Create a file at .github/workflows/publish.yml with:

on:
  workflow_dispatch:
  push:
    branches: main
  pull_request:
    branches: main 

name: Quarto Publish

jobs:
  build-deploy:
    runs-on: ubuntu-latest
    steps:
      - name: Check out repository
        uses: actions/checkout@v2 
        
      - name: Set up Quarto
        uses: quarto-dev/quarto-actions/setup@v2
        
      - name: Render quarto website
        run: quarto render
        
      - name: Publish
        if: github.event_name != 'pull_request'
        uses: quarto-dev/quarto-actions/publish@v2
        with:
          target: gh-pages
          render: false
          publish_dir: ./_site
        env:
          GITHUB_TOKEN: ${{ secrets.GITHUB_TOKEN }}

Step 4: Including R Code

If your Quarto documents include R code:

  1. Create a lock file with:
renv::init()
  1. Update your GitHub Action to install R and dependencies:
- name: Install R
  uses: r-lib/actions/setup-r@v2

- name: Install R libraries with renv
  uses: r-lib/actions/setup-renv@v2

Your complete publish.yml should now look like:

on:
  workflow_dispatch:
  push:
    branches: main
  pull_request:
    branches: main 

name: Quarto Publish

jobs:
  build-deploy:
    runs-on: ubuntu-latest
    steps:
      - name: Check out repository
        uses: actions/checkout@v2 
        
      - name: Set up Quarto
        uses: quarto-dev/quarto-actions/setup@v2
        
      - name: Install R
        uses: r-lib/actions/setup-r@v2

      - name: Install R libraries in renv
        uses: r-lib/actions/setup-renv@v2
        
      - name: Render quarto website
        run: quarto render
        
      - name: Publish
        if: github.event_name != 'pull_request'
        uses: quarto-dev/quarto-actions/publish@v2
        with:
          target: gh-pages
          render: false
          publish_dir: ./_site
        env:
          GITHUB_TOKEN: ${{ secrets.GITHUB_TOKEN }}

Pros and Cons

Method Pros Cons
GitHub Pages ✅ Fully automated with GitHub Actions
✅ Great for collaborative projects
❌ Source code (and potentially data) must be public
Quarto Pub ✅ Simple, fast for one-off projects
✅ No need to push source data
❌ Manual rendering each time
❌ Not ideal for teamwork

Note we have covered a thiny part of the deployment options, you can read more about how to publish quartos here.

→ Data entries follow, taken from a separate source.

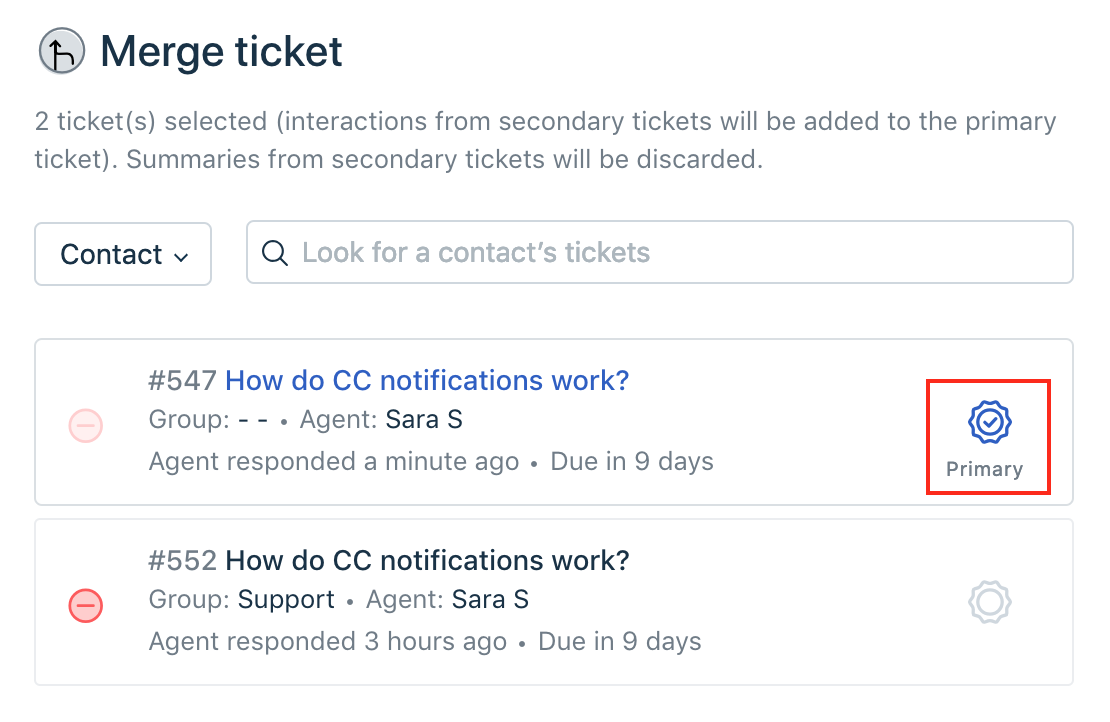Open the Contact filter dropdown
Screen dimensions: 1110x722
point(123,254)
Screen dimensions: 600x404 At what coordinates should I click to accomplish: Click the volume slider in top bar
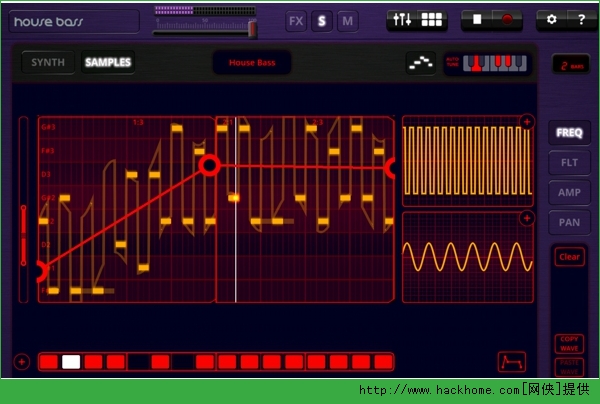205,32
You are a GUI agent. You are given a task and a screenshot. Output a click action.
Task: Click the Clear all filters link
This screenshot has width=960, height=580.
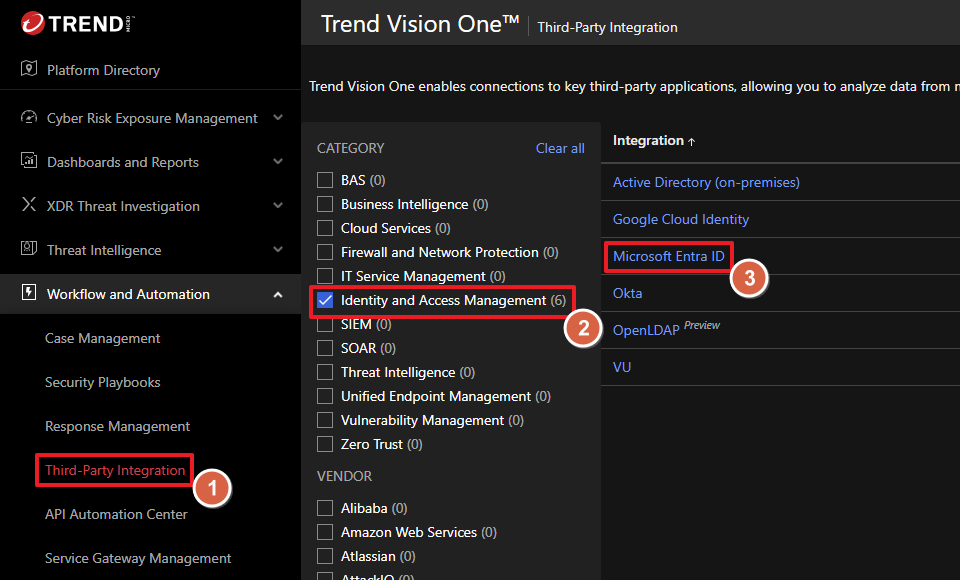(x=560, y=148)
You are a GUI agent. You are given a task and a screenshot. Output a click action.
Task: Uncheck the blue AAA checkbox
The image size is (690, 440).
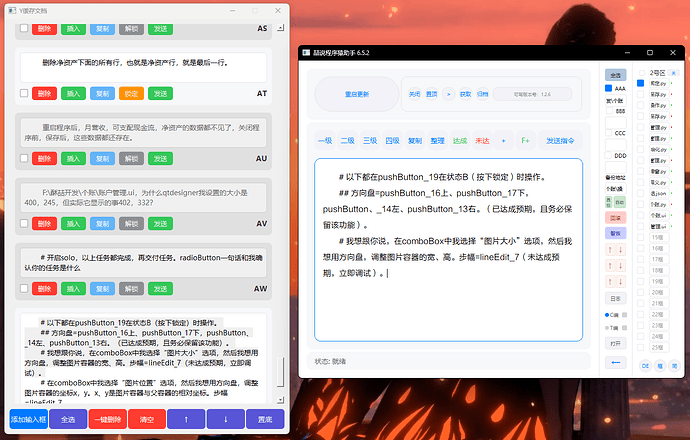click(609, 88)
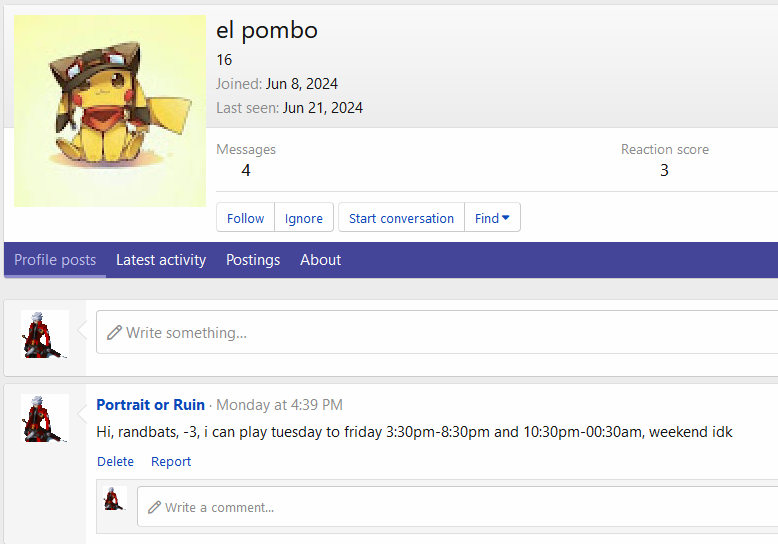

In fact, you can publish in github pages from the terminal or publish to quarto pub using github actions. So there are way more possibilities that we have shown in this tutorial.

Quarto websites

In this tutorial we have only worked with a simple .qmd document but using exactly the same deployment procedure we can create a website (set of html). To do so you need to create the _quarto.yml to give an structure to your set of .qmd files. You can read how to create and customise your _quarto.yml file here.